-------- Supplied records
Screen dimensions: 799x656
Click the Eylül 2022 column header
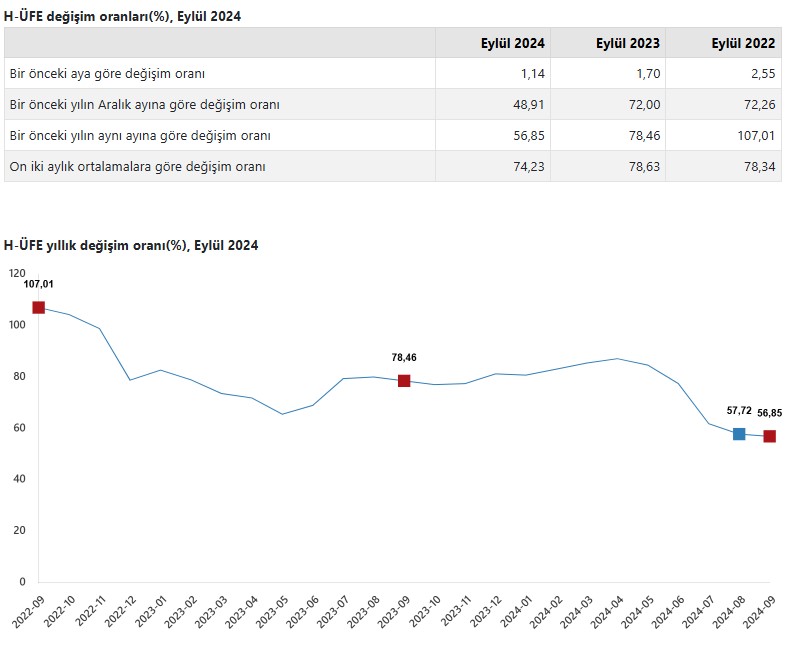[x=743, y=43]
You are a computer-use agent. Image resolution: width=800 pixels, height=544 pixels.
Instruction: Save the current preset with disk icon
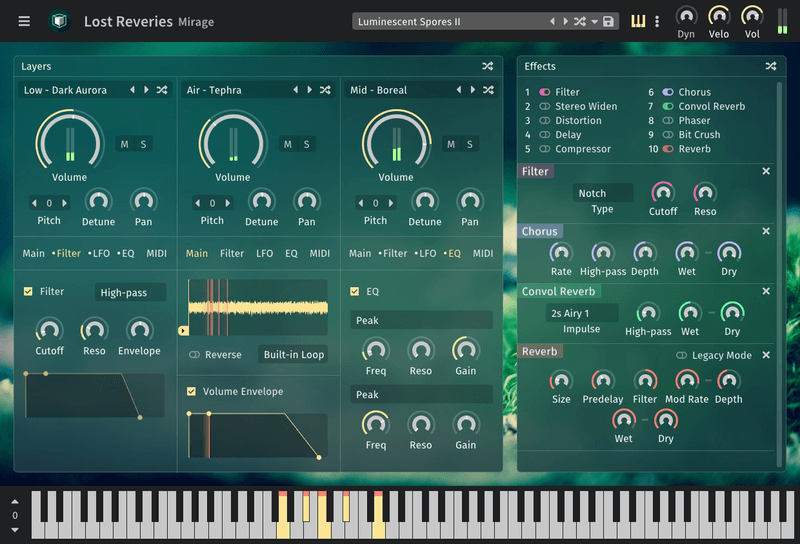tap(608, 21)
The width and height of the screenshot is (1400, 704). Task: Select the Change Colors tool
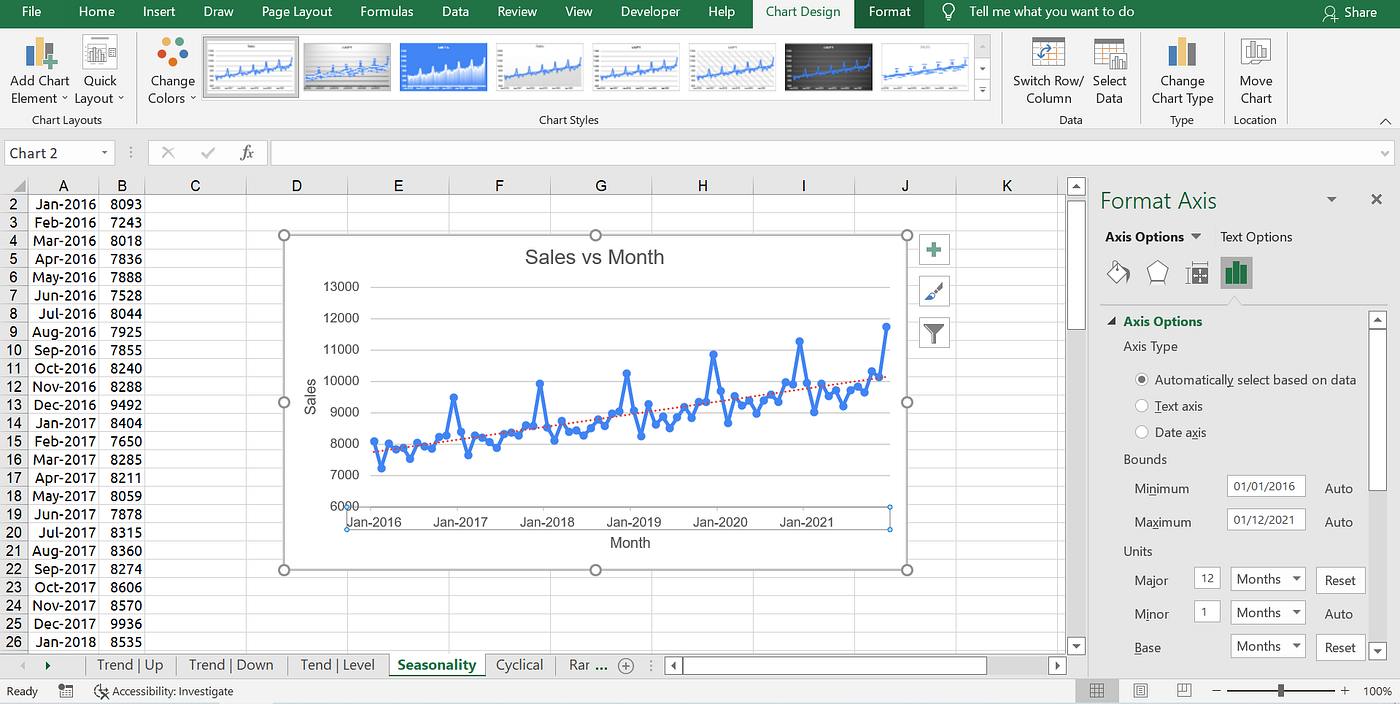(x=170, y=70)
----------------
What is needed
Every line from the one containing "The width and" through the end of the entries above is to be copied exactly; pictures are to be left out.

Solution to the problem
The width and height of the screenshot is (1400, 704). Task: Select the Change Colors tool
(x=170, y=70)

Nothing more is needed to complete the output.